We can learn from other communities.
BRT projects in the United States and around the world have been very successful in transforming their communities. Here are a few impressive stories.
Greater Cleveland Regional Transit Authority (GCRTA)
In partnership with the Cleveland Clinic and University Hospital, the GCRTA developed a BRT line that not only moves passengers quickly and reliably, it has moved the local economy forward towards an estimated $4.3 billion in development. Learn more.
Lane Transit District (LTD) favored the BRT concept because it is appropriate in scale and cost for a community of its size, it created a more efficient transit operation, and could be developed one line at a time, as warranted by community demand and as allowed by funding. Learn more.

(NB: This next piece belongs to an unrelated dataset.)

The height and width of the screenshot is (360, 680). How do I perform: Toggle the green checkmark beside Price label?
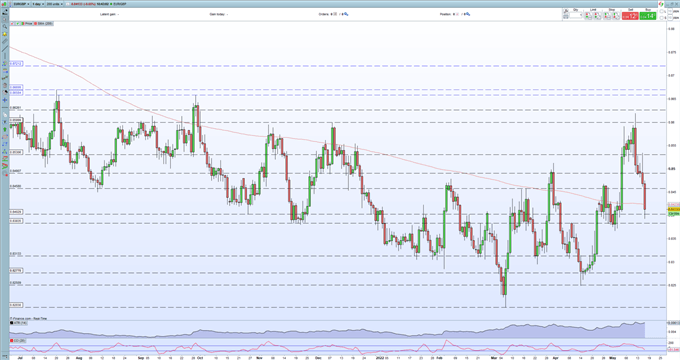pos(18,23)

Los Angeles County Metropolitan Transportation Authority (Metro)
In 2000, Metro implemented two BRT corridors including key attributes such as bus signal priority, low-floor buses, and fewer stops. Passenger travel times were reduced by as much as 29 percent, and as a result, initial ridership increased by up to 40 percent, with one third of that ridership increase from new riders who had never used public transit. 20 additional corridors were developed, and the Metro Rapid Program now operates within a network of nearly 400 miles of Metro Rapid service.
- Simple route layout
- Frequent service
- Fewer stops
- Level boarding/alighting
- Bus priority at traffic signals
- Color-coded buses and stops
- Enhanced stations with real-time transit information
Kansas City Area Transportation Authority (KCATA)

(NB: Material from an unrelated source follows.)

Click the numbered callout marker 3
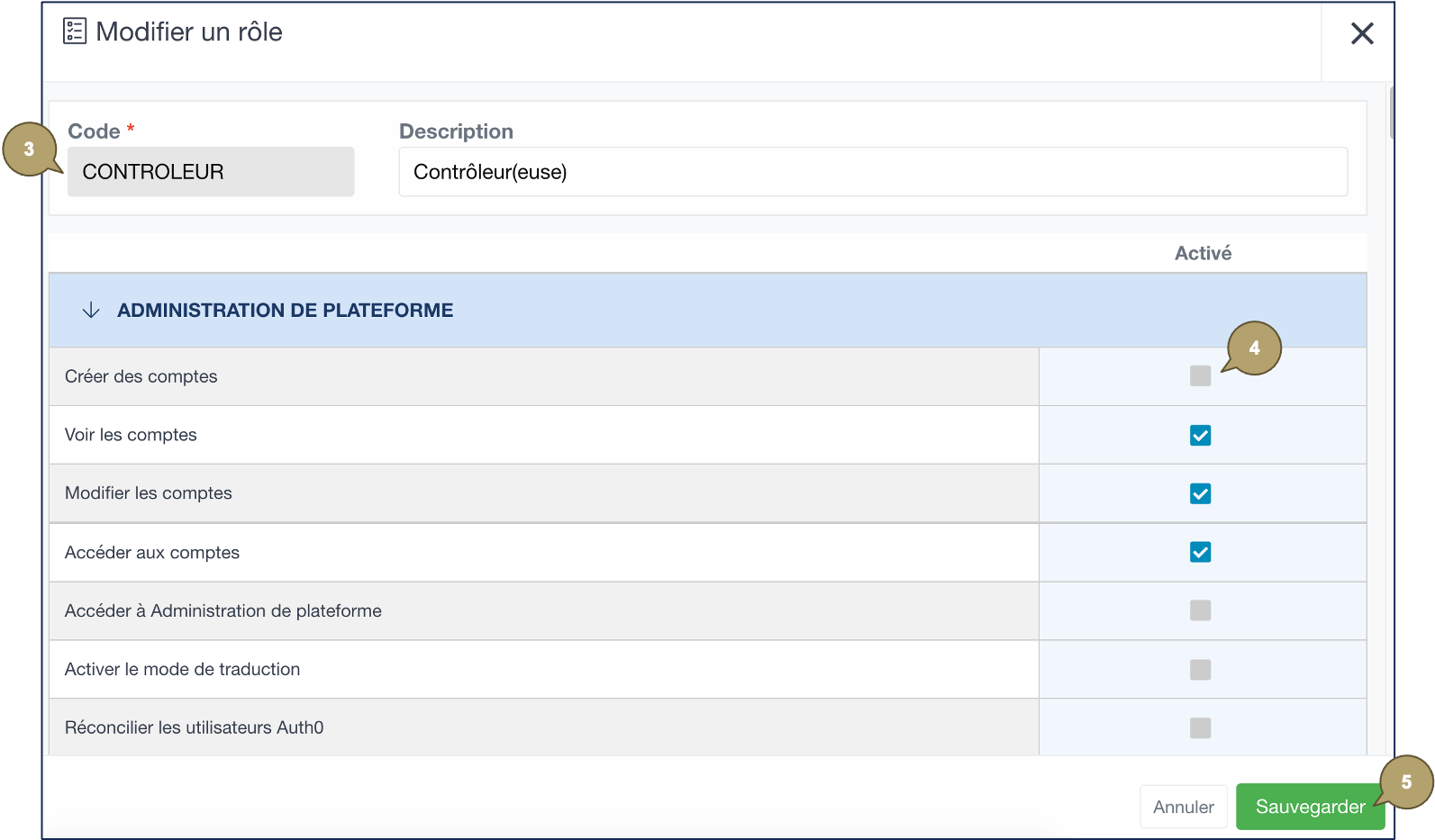Viewport: 1435px width, 840px height. coord(30,149)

The KCATA implemented its first Bus Rapid Transit (BRT) line in July 2005. MAX was an instant success, with ridership in this corridor increasing more than 50%. While Kansas City’s MAX line was not the first BRT line in the United States, its immediate success and affordable execution have garnered recognition across the country. MAX provides quick, convenient public transportation that helps reduce traffic congestion and auto emissions.
- Unique branding for easy identification
- 40 Stations shelters with real-time arrival signs
- Runs 7 days a week, 5:30 am to midnight
- Frequency: every 10 minutes at peak times; 15-30 minutes off-peak
- 3.75 miles of exclusive transit lanes
- Cost $21 million (80% federal, 20% local)
Metropolitan Transit Authority (MTA)
Select Bus Service is New York City Transit’s BRT project was introduced in 2008 to reduce travel time and road congestion and increase the level of comfort for customers.